Astana-Baba
In the village of Astana-Baba, 12km northwest of the town of Atamurat, lies the Alamberdar Mausoleum at the side of the road as if placed there as a photo-stop for tour groups heading to the Kugitang Reserve. The mausoleum is one of the best examples of 1lth-centuiy architecture in Turkmenistan. Square in plan, its external walls feature three blind niches on each side. The decorative brickwork is particularly fine. Inside, a brick tomb near the door is covered with cloths. At one head of the tomb, a short column was, when I visited, topped with a few used matches and an ominously sticky substance to which a couple of feathers were clinging, all too suggestive of recent avian sacrifice. The tomb is apparently a false one: research has indicated that no-one was ever buried beneath it.
Locals believe that the mausoleum is the place of burial of a standard bearer of the Prophet. While there is no definitive answer as to the figure for whom the mausoleum was built, written sources record that the last Samanid ruler, Abu Ibrahim Ismail Muntazir, was killed in this general area in 1004. Some historians suggest that Alamberdar might be the symbolic mausoleum of Muntazir.
Astana-Baba Mausoleum
A few hundred metres to the south, on the same side of the road, lies another interesting mausoleum, that of Astana-Baba. This is an unusual and attractive complex, consisting of four domed rooms, readied by way of a brick corridor beyond the portal, the corridor leading into a now roofless four-pillared hall before reaching the first of the domed rooms. The two westernmost domed rooms, those furthest from the entrance, each contain two tombs. The building has been progressively enlarged, and several times altered, over the centuries. The oldest part of the complex seems to comprise the two easternmost domed rooms, one of them a mosque, the other containing a single tomb, which probably date from the 12th century. The portal and the twin-tombed room known as the Kizlyar-Bibi Mausoleum are among the most recent additions, probably 19th century. The whole complex is a place of shrine pilgrimage.

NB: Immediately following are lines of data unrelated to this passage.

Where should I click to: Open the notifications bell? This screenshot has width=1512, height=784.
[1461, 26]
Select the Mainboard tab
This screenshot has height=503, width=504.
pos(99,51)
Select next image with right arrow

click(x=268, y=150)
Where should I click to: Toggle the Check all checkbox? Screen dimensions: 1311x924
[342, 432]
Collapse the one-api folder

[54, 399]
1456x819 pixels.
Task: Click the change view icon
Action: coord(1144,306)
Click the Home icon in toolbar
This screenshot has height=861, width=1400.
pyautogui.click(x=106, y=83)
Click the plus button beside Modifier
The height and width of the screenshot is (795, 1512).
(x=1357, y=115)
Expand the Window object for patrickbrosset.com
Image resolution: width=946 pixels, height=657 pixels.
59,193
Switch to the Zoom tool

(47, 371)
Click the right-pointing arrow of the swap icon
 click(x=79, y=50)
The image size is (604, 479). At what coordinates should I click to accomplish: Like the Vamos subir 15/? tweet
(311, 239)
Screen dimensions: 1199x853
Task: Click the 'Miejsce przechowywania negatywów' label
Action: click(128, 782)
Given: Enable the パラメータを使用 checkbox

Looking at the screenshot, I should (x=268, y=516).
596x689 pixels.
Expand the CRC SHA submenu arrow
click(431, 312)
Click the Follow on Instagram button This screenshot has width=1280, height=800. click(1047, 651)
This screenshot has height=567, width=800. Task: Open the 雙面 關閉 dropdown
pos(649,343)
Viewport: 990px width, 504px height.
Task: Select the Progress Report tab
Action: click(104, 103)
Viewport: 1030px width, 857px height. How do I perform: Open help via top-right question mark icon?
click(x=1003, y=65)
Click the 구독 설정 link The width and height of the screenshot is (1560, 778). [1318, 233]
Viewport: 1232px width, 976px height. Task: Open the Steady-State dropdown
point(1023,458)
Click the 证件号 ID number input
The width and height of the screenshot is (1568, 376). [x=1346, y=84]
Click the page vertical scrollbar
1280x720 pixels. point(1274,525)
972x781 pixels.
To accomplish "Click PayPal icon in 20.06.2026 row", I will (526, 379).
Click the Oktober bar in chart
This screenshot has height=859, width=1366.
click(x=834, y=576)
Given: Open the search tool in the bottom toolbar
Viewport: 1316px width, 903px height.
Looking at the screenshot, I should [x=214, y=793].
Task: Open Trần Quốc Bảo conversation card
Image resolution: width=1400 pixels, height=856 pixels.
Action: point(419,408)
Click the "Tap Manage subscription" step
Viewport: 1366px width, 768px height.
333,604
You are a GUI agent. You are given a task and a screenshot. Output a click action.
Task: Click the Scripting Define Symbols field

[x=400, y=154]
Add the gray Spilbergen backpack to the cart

'Astana' derives from the Farsi word meaning 'mausoleum', and it is unclear who is actually buried beneath the various tombs. One tale begins with the sudden death at this place of the beloved only daughter of the ruler of Balkh, Ibn Ali Nur Ogly Zuveida, just a week after her marriage to a local worthy. The distraught father ordered the construction of a magnificent mausoleum to his daughter. But no sooner was the building completed than it fell down. This happened a second time, and a third. One day a wise old man advised the grieving father to mix earth and water brought from Mecca to the building materials. This he did, and this time the building remained standing. On his death, the father was buried in the mausoleum alongside the daughter he had loved so much.